Tras mi fantástica compra, caminé por la calle Hidalgo, pasé por el Colegio Franco Mexicano, la iglesia de La Purísima, pero decidí finalmente asistir a misa en la parroquia de San José, donde curiosamente, contrario a la ausencia de Joseph Conrad, sí pude confesarme esta vez, pues ya había regresado el sacerdote que se había ausentado.
Mi mente estelar siempre me hace pensar las similitudes entre las personas que conozco con alguna estrella de la televisión mexicana, y con el sacerdote que últimamente me ha confesado ahí en la parroquia de San José he llegado a pensar que Fernando Luján, específicamente en la telenovela de Cadenas de amargura, y este sacerdote son muy parecidos.

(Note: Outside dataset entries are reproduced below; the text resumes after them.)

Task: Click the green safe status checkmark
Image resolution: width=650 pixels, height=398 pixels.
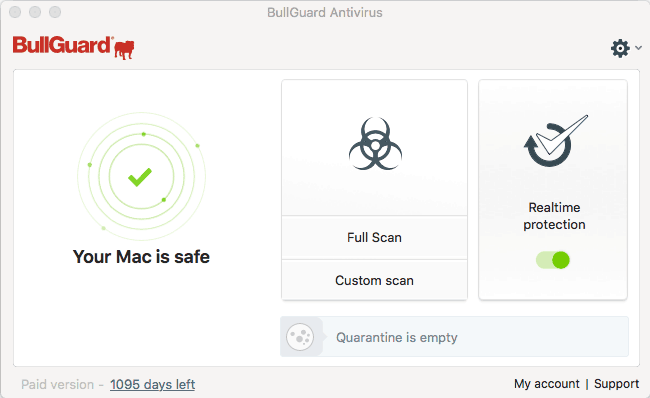Action: [x=140, y=177]
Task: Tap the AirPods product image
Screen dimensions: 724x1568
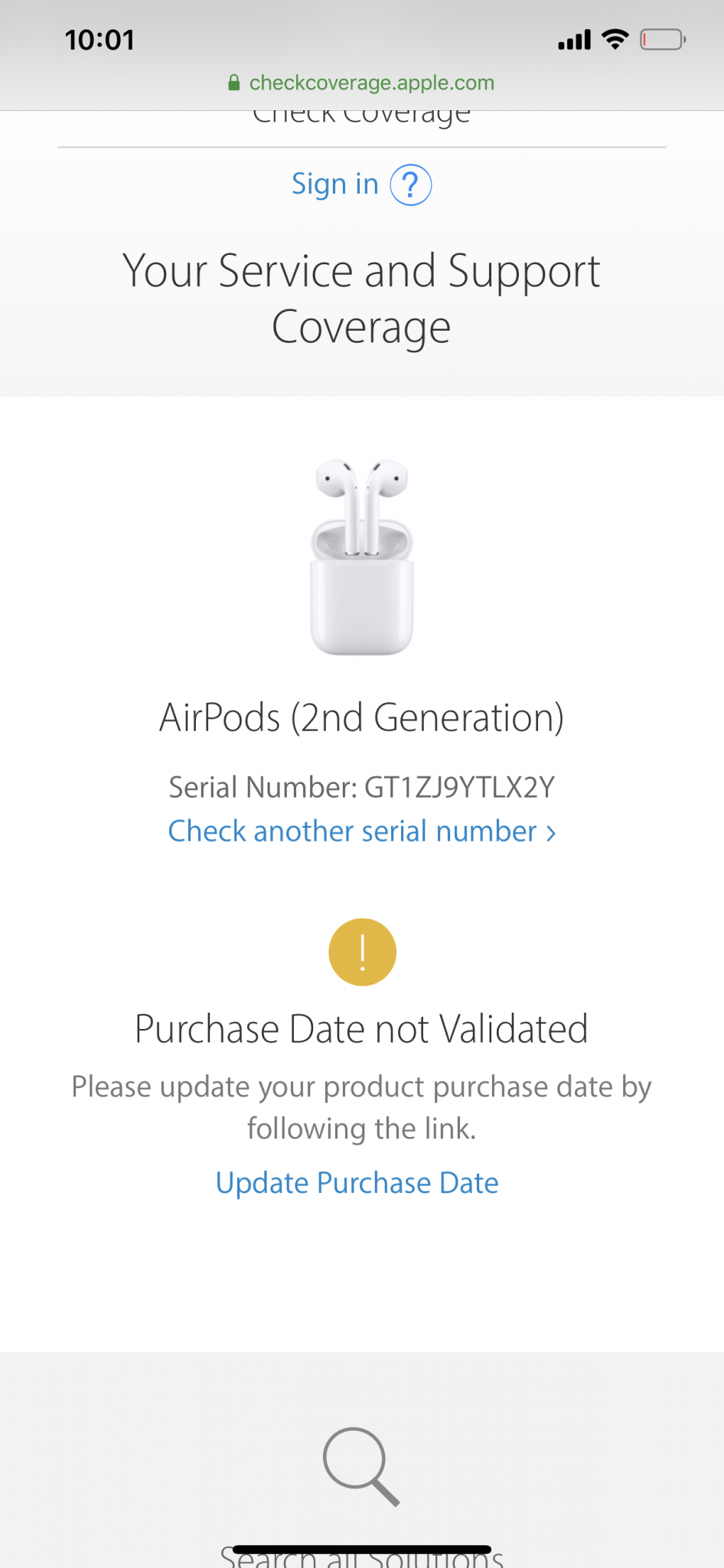Action: pos(362,557)
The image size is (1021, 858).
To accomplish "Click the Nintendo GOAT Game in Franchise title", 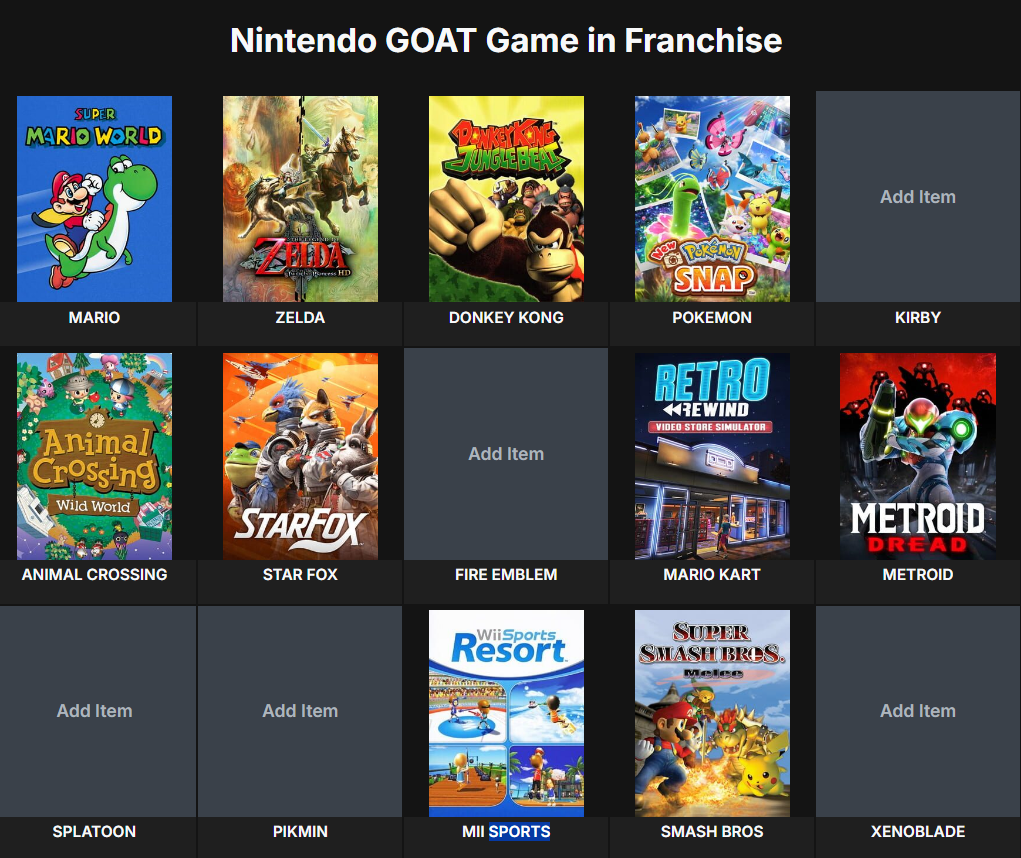I will coord(506,40).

¡Qué chistoso! Daniel Luján interpretó en ese drama juvenil a un sacerdote, que más tarde descubre que Cecilia Vizcaíno, la protagonista, es hija suya de un noviazgo anterior que había tenido, antes de haber ingresado al seminario. Espero este sacerdote no tenga una historia similar.
Lo grandioso fue que recuperé la Gracia de Dios y que pude formar parte del banquete del Cuerpo y la Sangre de Cristo. Es hermoso poder comer y beber de Él.